*. By way of its title this is the fourth entry in the Omen franchise, though the title is almost the only connection it has to the preceding trilogy, which had wrapped up ten years previously. Instead, The Awakening is just the story of an adopted baby who turns out to be not a child of the devil but of Damien Thorn, a cursory tie-in to the previous films that is only revealed in the final ten minutes, and which has no role to play in the plot.
*. The only slight twist is that it’s an evil little girl we’re talking about here, named Delia. Technically I guess she’s Satan’s granddaughter, if that means anything. She’s also, by way of some gynecological legerdemain, the mother of Satan’s great-grandson. I think. It’s really not worth working out. I mean, there’s a point at the beginning of the movie, when Delia is born, when a “spontaneous eclipse” is reported. “How many spontaneous eclipses have you seen in your life?” one of the nuns asks. Given all that has to go into making an eclipse, I’m guessing the answer to that is none.

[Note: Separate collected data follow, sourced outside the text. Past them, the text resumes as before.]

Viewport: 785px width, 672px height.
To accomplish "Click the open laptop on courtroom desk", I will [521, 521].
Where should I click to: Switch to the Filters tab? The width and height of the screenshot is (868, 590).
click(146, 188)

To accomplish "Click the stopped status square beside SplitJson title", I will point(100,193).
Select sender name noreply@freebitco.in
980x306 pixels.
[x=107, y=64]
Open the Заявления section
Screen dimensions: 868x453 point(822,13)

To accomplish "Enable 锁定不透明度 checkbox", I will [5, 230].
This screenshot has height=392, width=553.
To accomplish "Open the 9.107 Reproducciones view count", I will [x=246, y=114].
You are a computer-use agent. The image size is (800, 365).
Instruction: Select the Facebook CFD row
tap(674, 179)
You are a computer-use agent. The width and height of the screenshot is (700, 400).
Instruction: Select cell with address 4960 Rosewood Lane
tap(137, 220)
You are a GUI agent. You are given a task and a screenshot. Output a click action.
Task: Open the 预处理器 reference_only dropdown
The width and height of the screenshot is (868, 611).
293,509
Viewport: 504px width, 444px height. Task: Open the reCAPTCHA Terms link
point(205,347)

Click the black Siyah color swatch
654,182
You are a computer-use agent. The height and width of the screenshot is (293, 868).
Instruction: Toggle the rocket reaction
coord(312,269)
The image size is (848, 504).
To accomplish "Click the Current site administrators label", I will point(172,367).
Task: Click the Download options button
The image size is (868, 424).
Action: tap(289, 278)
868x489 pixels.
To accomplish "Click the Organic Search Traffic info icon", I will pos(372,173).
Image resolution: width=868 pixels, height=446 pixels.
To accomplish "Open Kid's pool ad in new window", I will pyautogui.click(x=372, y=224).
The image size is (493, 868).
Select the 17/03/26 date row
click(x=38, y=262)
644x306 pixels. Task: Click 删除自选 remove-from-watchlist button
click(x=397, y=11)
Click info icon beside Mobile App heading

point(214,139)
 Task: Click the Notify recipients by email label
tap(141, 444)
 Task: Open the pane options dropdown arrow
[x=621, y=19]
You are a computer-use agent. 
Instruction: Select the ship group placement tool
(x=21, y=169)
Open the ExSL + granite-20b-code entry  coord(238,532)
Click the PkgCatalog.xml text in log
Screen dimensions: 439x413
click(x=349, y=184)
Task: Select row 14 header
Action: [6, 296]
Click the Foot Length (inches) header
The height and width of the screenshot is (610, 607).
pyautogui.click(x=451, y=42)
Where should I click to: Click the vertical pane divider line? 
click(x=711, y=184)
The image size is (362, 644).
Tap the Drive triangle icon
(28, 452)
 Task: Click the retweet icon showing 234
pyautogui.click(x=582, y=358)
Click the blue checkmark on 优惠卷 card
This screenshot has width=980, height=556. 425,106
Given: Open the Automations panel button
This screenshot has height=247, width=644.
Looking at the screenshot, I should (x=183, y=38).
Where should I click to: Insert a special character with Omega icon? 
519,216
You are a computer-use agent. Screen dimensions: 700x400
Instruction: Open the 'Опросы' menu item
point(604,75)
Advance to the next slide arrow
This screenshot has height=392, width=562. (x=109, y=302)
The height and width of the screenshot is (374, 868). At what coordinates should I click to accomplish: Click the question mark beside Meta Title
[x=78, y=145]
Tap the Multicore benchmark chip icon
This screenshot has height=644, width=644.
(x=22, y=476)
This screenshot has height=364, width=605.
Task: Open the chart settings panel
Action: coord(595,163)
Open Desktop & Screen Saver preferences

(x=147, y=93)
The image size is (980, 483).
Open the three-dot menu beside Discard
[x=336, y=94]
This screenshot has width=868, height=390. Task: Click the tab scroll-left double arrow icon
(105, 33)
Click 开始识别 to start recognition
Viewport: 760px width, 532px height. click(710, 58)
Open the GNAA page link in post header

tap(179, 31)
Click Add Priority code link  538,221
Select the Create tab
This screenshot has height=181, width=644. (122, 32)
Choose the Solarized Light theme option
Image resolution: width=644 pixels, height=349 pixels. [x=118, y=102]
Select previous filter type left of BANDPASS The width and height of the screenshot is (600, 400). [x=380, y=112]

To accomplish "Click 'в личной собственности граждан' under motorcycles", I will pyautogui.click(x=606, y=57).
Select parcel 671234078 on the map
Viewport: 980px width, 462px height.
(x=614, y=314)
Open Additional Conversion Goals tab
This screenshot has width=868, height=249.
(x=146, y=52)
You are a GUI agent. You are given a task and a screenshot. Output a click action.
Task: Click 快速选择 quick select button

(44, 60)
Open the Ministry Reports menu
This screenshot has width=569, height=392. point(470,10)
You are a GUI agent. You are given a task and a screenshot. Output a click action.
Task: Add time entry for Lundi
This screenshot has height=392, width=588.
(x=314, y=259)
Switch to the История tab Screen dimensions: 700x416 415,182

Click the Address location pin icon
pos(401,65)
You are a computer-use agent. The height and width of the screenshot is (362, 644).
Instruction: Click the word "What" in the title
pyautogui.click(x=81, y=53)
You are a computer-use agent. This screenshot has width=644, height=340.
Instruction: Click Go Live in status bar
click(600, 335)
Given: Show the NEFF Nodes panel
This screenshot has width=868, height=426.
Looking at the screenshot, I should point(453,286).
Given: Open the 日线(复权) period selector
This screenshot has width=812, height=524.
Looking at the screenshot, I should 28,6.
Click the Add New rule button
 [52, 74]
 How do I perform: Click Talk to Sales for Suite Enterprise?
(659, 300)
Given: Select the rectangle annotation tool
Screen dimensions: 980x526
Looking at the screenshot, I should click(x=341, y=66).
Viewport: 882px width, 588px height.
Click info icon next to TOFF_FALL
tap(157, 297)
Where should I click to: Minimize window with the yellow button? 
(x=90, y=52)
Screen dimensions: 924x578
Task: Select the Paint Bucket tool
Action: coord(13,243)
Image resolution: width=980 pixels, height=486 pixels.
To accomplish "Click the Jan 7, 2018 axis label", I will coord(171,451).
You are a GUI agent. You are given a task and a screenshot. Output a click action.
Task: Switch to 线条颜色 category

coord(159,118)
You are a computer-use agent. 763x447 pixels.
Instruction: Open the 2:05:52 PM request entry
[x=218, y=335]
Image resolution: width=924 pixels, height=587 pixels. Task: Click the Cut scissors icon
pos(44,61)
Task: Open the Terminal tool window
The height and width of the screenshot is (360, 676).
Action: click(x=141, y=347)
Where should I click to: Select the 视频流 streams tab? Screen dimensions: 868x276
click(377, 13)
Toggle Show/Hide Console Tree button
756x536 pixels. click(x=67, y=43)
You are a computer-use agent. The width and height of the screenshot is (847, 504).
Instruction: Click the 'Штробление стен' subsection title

*. More of this and The Awakening might have been a bit of fun. There’s another part that plays with the fact that Delia’s nanny is into New Age spiritualism, which turns out to be more finely tuned to the presence of the Antichrist than traditional religion. It seems that Delia has “the aura of a Borgia, not a little girl.” Great line. The movie needed more like it.
*. Alas, the movie is pretty much straight garbage. It’s a Canadian made-for-TV effort, which pretty much tells you all you need to know about how far the franchise had fallen. A couple of the kills are decently imagined but incompetently executed. One homage to the decapitation scene in The Omen only proves that you shouldn’t attempt an homage if you can’t add something to the original. It’s even worse than the bird attack in Omen II, which was meant to recall The Birds, only done with a single crow.
*. I don’t even know who was in charge. Two directors are credited because one of them apparently quit part of the way through the production. Something that also happened in Omen II, though in that case Mike Hodges had been fired. I also read that producer Harvey Bernhard, the second unit director, did the action scenes here.
*. Well, there’s nothing else to say. I think the plan was to use this to launch more TV movies, or maybe a series, but the negative critical reaction and poor box office scotched that idea. It’s a cheap production without any sense of style or originality. I think you’d have to be a real connoisseur of crap to see anything in it. I tried but didn’t come up with much.